--- Text ---
_ _ _ _ _

# Stackmat timer to Mac 10.4



## Boopyman (Oct 22, 2008)

I want to be able to connect my stackmat to the computer and time myself using CCT or other. But CCT needs Java SE 6 to work, which can only be installed on Mac OSX 10.5 . I have Mac OSX 10.4. 

Does anybody know how I could use CCT on my computer? Or is there any other program I could use?:confused:


----------



## masterofthebass (Oct 23, 2008)

Update to 10.5. It's WAAAY worth it. 


Anyway, if you stick w/ 10.4 there's a beta installer that Apple put out before leopard came out. I was using that before i upgraded to leopard. If you could find that installer, then you should be able to run CCT. Good luck finding it though.


----------



## tim (Oct 23, 2008)

http://landonf.bikemonkey.org/static/soylatte/

Have fun .

btw. Upgrading to 10.5 won't help if your mac doesn't have a 64-bit Intel processor (like my generation 1 macbook :/).


----------



## Boopyman (Oct 23, 2008)

I have an IMac.
I'm just checking your link out, Tim. For the moment, it seems it could work! 
@masterofthebass: I don't want to go through a massive update of my system, although I admit it would be useful!


----------



## masterofthebass (Oct 23, 2008)

Updating to leopard from tiger is extremely easy. You don't lose anything, other than some OS GUI tweaks (if that). Not a massive update at all.

@Tim, leopard is just nicer  I dont' even care about performance.


----------



## Boopyman (Oct 23, 2008)

It works! Viva CCT!


----------



## AlanAlanine (Feb 16, 2009)

i am computer - fail. I downloaded soylatte for my 10.4 but, then what? do you have to go through a terminal to install?


----------



## byu (Feb 16, 2009)

If I have a PPC mac, am I completely out of luck?


----------



## AvGalen (Feb 16, 2009)

masterofthebass said:


> Updating to leopard from tiger is extremely easy. You don't lose anything, other than some OS GUI tweaks (if that). Not a massive update at all.

_ _ _ _ _

--- Material shown ---
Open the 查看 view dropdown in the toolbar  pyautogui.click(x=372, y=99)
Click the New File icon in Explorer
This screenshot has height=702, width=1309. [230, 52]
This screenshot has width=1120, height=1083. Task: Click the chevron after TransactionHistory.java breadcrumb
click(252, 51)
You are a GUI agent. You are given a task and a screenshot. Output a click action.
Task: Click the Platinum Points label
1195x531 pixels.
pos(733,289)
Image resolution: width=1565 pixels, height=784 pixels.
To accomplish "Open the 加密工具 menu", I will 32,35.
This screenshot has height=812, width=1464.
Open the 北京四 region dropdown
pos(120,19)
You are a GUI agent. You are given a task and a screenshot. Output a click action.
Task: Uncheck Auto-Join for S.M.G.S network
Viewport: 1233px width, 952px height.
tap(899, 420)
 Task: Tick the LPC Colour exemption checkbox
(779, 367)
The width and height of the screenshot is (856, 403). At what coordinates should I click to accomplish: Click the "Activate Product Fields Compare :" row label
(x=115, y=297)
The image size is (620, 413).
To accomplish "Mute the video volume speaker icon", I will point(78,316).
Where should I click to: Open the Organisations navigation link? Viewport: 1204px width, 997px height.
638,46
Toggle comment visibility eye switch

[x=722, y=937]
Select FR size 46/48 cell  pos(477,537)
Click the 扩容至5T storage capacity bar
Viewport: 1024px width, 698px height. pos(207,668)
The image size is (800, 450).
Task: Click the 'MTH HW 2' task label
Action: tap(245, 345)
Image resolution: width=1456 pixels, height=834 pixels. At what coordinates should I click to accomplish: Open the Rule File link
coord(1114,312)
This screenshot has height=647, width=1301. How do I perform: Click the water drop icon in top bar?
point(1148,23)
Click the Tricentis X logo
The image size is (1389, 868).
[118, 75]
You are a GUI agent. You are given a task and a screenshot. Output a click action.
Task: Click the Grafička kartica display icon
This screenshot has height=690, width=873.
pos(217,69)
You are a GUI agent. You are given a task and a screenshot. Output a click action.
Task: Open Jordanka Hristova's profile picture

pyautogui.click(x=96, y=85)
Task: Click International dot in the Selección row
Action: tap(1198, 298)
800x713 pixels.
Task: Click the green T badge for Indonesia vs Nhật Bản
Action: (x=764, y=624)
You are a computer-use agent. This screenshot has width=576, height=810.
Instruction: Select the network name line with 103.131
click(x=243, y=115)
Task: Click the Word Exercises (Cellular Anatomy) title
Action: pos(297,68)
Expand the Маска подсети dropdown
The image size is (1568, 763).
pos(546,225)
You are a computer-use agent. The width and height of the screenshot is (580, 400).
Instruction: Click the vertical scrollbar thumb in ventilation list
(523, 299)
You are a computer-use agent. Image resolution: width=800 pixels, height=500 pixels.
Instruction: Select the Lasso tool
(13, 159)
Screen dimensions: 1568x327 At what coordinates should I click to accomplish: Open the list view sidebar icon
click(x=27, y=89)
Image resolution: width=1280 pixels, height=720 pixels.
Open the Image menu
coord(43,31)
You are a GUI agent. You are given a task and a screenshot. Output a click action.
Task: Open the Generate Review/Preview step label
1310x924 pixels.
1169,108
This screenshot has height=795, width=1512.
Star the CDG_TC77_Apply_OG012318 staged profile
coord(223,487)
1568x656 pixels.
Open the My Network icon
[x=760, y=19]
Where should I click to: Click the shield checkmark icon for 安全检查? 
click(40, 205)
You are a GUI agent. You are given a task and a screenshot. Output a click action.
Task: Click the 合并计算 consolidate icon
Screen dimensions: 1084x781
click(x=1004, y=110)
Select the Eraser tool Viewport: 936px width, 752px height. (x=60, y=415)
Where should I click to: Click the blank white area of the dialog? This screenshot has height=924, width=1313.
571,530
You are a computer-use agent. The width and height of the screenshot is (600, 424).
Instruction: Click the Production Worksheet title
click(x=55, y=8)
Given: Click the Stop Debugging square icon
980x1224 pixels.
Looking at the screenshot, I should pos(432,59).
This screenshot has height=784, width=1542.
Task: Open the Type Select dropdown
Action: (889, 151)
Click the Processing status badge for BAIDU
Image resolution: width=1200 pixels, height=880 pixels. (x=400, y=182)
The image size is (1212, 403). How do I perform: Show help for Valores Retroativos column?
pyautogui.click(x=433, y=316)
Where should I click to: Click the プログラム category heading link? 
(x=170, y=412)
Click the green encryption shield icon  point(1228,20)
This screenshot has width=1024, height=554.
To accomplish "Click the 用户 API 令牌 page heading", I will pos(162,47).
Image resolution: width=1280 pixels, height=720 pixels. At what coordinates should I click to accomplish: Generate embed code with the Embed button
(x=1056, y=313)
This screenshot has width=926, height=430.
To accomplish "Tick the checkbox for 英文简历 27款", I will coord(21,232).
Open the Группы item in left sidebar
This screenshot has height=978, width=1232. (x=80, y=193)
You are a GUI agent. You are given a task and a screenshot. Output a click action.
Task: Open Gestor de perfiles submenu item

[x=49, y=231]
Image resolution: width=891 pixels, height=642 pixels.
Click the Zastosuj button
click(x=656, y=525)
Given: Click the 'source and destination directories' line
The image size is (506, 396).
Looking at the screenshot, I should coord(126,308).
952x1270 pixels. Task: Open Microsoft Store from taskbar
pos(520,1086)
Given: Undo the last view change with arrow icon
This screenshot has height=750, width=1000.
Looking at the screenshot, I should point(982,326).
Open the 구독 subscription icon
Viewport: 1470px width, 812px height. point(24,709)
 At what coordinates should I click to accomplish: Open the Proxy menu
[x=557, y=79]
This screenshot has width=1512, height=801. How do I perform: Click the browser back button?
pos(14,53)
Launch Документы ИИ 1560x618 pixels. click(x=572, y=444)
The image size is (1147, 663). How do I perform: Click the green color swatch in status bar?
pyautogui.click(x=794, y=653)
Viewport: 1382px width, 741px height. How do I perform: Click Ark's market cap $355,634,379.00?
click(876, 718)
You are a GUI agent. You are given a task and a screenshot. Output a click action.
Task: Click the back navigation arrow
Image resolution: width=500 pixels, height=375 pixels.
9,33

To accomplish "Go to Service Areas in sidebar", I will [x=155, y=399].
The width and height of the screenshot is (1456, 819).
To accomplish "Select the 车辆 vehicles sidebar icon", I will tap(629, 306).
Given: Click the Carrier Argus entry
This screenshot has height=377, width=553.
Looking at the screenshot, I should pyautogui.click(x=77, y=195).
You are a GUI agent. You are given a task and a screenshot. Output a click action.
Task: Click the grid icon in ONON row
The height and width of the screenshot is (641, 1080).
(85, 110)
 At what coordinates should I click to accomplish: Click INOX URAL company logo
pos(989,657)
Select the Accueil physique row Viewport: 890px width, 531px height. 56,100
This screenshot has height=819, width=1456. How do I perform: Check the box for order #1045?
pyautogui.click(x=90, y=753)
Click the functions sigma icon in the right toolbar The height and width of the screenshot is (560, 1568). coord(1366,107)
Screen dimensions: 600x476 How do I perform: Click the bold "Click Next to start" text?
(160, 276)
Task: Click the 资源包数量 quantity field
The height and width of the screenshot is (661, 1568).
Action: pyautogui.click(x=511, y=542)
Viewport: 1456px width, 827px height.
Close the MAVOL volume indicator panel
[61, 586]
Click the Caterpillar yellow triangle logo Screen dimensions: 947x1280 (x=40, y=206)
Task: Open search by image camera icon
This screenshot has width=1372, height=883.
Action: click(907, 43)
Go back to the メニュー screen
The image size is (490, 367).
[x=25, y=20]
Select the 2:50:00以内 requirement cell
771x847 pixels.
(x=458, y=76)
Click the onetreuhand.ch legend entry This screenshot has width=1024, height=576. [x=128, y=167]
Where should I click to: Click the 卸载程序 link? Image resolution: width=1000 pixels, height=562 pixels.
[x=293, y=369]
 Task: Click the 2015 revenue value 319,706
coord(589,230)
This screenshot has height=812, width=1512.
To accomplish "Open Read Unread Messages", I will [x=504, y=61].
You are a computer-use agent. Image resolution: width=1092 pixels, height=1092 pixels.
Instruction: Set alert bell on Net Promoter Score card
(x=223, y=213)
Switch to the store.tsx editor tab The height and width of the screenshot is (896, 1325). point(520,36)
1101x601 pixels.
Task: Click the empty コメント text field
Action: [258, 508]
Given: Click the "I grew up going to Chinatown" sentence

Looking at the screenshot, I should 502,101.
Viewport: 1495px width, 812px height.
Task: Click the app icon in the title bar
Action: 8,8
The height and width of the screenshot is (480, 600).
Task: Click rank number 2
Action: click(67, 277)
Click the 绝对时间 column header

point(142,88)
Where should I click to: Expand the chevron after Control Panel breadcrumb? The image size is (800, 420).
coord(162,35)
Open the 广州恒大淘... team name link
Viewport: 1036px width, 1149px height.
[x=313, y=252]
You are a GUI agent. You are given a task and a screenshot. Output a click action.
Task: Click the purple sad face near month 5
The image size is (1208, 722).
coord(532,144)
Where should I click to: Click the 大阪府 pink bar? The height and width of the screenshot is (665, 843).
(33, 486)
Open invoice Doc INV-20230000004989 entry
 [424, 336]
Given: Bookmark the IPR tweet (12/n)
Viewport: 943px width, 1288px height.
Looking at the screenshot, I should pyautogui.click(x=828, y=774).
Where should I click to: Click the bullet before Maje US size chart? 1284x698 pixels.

_ _ _ _ _

--- Set exercise A ---
According to the thread, which version of Java does CCT need in order to work?
--- Set exercise B ---
Reproduce word for word the part of the thread from "btw. Upgrading to" up to and including "have an IMac.".
Work from the thread alone.

--- Task answer A ---
Java SE 6

--- Task answer B ---
btw. Upgrading to 10.5 won't help if your mac doesn't have a 64-bit Intel processor (like my generation 1 macbook :/).


----------



## Boopyman (Oct 23, 2008)

I have an IMac.